[Data records]
--- begin ---

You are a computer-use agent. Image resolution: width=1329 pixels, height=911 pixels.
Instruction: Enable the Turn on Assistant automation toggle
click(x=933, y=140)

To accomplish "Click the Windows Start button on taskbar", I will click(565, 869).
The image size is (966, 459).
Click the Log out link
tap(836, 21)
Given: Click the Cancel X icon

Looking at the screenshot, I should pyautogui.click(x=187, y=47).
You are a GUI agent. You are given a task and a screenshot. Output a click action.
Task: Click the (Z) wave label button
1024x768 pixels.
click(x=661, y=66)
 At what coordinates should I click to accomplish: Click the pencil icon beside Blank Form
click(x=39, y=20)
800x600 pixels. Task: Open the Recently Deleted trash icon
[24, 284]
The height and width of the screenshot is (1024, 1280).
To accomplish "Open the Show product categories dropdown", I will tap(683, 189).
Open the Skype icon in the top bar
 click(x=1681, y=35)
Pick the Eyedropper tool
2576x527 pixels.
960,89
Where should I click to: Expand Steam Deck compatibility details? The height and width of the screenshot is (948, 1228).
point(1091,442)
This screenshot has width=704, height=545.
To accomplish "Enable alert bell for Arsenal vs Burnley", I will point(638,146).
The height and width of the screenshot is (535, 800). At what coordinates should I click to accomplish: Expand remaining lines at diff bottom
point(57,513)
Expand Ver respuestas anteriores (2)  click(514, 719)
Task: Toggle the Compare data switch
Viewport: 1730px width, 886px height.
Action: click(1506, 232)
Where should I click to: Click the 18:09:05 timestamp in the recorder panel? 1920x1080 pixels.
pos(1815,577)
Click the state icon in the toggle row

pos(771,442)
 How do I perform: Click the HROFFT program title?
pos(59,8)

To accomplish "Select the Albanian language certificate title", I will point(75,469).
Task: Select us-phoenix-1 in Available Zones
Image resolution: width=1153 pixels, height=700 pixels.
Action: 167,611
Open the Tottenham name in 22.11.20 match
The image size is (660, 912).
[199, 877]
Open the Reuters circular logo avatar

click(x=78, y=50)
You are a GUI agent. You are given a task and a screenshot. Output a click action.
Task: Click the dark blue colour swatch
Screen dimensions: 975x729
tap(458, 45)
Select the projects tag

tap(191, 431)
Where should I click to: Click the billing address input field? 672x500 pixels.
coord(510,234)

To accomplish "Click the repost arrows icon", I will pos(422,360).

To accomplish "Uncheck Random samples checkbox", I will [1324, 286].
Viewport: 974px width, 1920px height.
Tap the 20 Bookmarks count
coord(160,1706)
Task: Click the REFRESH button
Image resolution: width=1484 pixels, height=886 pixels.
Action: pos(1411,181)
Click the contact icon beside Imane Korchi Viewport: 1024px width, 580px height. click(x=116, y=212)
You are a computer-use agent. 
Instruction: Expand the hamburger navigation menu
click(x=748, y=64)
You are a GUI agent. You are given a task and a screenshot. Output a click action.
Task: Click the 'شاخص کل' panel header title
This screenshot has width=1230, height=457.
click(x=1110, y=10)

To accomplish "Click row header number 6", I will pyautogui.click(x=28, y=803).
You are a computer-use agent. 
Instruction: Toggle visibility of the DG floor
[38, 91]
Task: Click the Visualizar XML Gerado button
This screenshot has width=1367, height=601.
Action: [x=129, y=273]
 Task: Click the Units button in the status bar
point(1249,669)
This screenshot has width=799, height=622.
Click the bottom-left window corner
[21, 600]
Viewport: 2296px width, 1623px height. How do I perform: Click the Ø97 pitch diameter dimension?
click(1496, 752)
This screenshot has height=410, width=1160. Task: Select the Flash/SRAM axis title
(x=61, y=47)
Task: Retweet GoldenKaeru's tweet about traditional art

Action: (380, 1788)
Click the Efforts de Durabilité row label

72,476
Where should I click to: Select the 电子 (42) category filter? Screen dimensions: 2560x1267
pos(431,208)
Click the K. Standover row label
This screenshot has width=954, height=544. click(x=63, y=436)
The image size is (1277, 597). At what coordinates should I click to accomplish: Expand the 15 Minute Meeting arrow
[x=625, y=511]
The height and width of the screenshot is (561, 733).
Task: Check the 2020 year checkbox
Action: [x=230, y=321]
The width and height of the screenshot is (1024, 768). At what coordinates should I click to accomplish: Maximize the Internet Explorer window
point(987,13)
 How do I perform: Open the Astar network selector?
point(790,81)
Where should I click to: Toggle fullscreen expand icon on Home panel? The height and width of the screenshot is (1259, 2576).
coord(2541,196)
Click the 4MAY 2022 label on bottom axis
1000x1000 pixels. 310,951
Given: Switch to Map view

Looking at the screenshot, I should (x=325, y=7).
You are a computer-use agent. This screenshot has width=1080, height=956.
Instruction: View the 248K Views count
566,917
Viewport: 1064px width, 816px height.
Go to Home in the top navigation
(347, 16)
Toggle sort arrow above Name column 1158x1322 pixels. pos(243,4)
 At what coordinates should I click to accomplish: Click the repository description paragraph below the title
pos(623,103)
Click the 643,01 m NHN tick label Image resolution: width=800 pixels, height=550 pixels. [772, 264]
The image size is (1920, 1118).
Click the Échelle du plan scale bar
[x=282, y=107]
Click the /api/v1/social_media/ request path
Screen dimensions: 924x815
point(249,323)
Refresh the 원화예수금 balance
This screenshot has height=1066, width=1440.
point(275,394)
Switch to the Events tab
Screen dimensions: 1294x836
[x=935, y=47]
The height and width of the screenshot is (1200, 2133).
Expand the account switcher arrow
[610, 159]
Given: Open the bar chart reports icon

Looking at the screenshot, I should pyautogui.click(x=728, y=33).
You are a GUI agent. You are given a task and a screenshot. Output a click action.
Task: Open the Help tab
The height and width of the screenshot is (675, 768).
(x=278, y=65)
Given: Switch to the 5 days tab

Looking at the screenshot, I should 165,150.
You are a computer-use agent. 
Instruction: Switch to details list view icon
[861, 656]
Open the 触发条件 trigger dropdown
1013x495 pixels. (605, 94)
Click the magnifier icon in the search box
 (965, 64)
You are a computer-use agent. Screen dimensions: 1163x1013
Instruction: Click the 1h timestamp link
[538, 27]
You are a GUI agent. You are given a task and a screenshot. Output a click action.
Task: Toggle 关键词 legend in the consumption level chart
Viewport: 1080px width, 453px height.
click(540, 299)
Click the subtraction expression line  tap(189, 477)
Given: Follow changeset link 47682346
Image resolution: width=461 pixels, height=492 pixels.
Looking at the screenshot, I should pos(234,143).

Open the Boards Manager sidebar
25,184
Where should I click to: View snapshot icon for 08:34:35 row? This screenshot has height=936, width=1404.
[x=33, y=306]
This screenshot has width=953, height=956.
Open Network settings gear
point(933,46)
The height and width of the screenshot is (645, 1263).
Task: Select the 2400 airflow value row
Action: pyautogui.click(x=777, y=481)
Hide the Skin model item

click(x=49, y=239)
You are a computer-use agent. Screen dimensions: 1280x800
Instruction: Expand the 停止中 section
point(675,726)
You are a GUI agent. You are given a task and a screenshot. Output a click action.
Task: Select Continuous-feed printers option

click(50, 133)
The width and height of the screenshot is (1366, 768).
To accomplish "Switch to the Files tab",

--- end ---

* _Goal_: Please repeat the items above without any changes, starting at the line that contains "Where should I click to: Click the billing" and ending at the line that contains "click(x=748, y=64)".

* _Solution for this exercise_:
Where should I click to: Click the billing address input field? 672x500 pixels.
coord(510,234)

To accomplish "Click the repost arrows icon", I will pos(422,360).

To accomplish "Uncheck Random samples checkbox", I will [1324, 286].
Viewport: 974px width, 1920px height.
Tap the 20 Bookmarks count
coord(160,1706)
Task: Click the REFRESH button
Image resolution: width=1484 pixels, height=886 pixels.
Action: pos(1411,181)
Click the contact icon beside Imane Korchi Viewport: 1024px width, 580px height. click(x=116, y=212)
You are a computer-use agent. 
Instruction: Expand the hamburger navigation menu
click(x=748, y=64)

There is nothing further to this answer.